17 Jul CDP Customer Stories: Stan Does a Good Deed
Real estate titles can be tricky indeed, as Stan learned after waiting for 16 years after his
divorce to remove his ex-wife from the ownership records of his home and then adding his new
wife to the deed 14 years after his re-marriage. Oh… there was also that little matter of the
incorrect property boundary description that needed cleared up after 25 years.
But yes, it can and does get worse: The first wife had unfortunately long since passed away in
a distant state and so was no longer available to sign paperwork removing her name from the
title. Could all this ever be fixed?
It was one of the more unusual and challenging cases that CDP had recently seen—one that
required a good bit of investigation and a thorough understanding of multiple aspects of the
paperwork bureaucracy.
The good news is that a settlement agreement had been filed with the court in the divorce,
which stipulated that the real estate was to go to Stan. That agreement was also filed with the
county, so there was a recording of the change of property. But CDP’s investigation found that
in 1989 another deed was filed based on the original 1960 deed and it missed a 10 by 150-foot
strip of land that was part of Stan’s property.
Here is how CDP assisted Stan in untangling this Byzantine dilemma:
1. CDP filed an affidavit of death of joint tenant, taking the first wife off the title. The
daughter in Ohio supplied the necessary death certificate.
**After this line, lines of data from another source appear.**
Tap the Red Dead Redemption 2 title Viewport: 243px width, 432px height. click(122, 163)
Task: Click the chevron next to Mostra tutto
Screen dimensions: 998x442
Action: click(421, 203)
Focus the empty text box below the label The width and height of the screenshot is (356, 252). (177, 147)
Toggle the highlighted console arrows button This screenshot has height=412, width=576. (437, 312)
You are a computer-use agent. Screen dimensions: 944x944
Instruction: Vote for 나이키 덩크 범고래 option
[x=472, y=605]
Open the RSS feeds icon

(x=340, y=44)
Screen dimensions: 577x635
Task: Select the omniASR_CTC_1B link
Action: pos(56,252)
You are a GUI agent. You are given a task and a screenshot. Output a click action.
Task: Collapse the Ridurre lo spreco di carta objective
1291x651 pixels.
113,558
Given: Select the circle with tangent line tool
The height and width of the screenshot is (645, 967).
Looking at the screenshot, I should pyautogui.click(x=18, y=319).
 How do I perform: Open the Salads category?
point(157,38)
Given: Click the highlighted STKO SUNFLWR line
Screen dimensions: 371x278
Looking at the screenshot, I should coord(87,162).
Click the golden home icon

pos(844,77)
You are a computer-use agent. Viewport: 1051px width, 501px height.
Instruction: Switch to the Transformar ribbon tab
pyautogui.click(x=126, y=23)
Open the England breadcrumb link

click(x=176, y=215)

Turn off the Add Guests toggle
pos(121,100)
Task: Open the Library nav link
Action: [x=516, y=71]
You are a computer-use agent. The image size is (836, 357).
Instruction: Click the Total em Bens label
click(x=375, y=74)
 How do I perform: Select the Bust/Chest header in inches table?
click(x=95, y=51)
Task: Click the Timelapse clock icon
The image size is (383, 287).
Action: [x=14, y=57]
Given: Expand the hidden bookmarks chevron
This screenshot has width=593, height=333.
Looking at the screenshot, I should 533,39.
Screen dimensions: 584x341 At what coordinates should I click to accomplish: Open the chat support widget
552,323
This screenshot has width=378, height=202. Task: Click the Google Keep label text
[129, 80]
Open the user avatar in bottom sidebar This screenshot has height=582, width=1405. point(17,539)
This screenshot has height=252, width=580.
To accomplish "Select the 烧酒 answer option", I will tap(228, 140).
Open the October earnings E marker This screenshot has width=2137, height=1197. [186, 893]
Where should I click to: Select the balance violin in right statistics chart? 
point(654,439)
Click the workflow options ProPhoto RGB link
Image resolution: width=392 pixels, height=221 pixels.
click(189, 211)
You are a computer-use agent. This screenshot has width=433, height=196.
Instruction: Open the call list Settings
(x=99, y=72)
2. CDP then did a grant deed clarifying the property description, adding to the original
property acquired in 1960 the 10-foot strip added in 1989.
3. Third, CDP created a deed adding the new wife to the property, specifying husband and
wife as community property owners with right of survivorship.
CDP cut through the confusion and helped Stan do a good deed, ensuring that his current wife
will have clear title to the property should anything happen to him.